Мне хотелось бы использовать эту развернутую цитату, чтобы чуть сместить фокус рассмотрения утопии с разговора о (заведомо обреченном) проекте идеального общества к анализу организации утопического пространства.

Действительно, негативное и проблемное в «Туманности Андромеды» как бы превентивным образом объективируется, получает пространственное выражение, обретает целый ряд специальных резерваций − в паре с островом Забвения, остроумно названным Джеймисоном «островом-тюрьмой» или «идиллическим цейлонским ГУЛАГом», уместно упомянуть и остров Матерей − тоже своего рода территорию девиации, последнее прибежище института родительства, по сути упраздненного на «большой земле» (эта тема, пожалуй, с наибольшей горячностью и личной заинтересованностью обсуждалась первыми читателями романа(19)). Однако, помимо островов − кривых зеркал моровской Утопии, тупиков общественного развития, гетто для отвергнутых коммунистическими потомками типов социальной жизни, − в мире светлого будущего присутствует еще одно место негативности, оно вынесено за пределы Земли, и в нем нет абсолютно ничего социального, ничего человеческого. Строго говоря, − вообще ничего, кроме зла.
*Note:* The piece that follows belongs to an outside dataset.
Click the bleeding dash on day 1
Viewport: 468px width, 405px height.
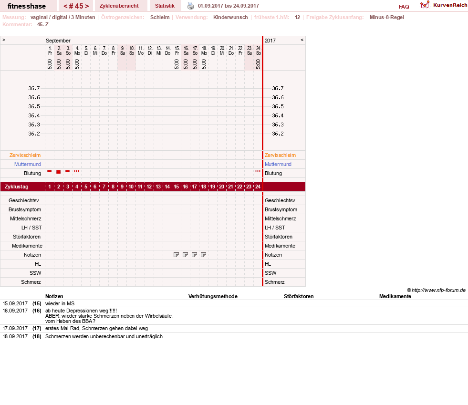point(50,171)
Таким пространством является Темная планета, обращающаяся вокруг железной звезды, − «планета-ловушка», «планета погибших звездолетов», чья высокая гравитация притягивает к себе корабли, в том числе и «Парус». Он остается цел, но его экипаж гибнет, сохранившаяся магнитофонная запись полетного дневника завершается тревожными обрывками речи:

«Механик Сах Ктон пополз к двигателям… ударим планетарными… они, кроме ярости и ужаса, − ничто! Да, ничто…»(20)

 

Этот напряженный сюжетный поворот обычно расценивается исследователями как способ создания приключенческой интриги, как экшн, контрастирующий с общей строгостью утопического повествования(21), но риторические средства, которые используются здесь для поддержания саспенса, на редкость однозначны и однотипны: «в плену тьмы» (название соответствующей главы), «в темной бездне», «там, в воротах мрака, в клубах тумана», «могильная тьма окружавшего мрака» и, наконец, «темная сила».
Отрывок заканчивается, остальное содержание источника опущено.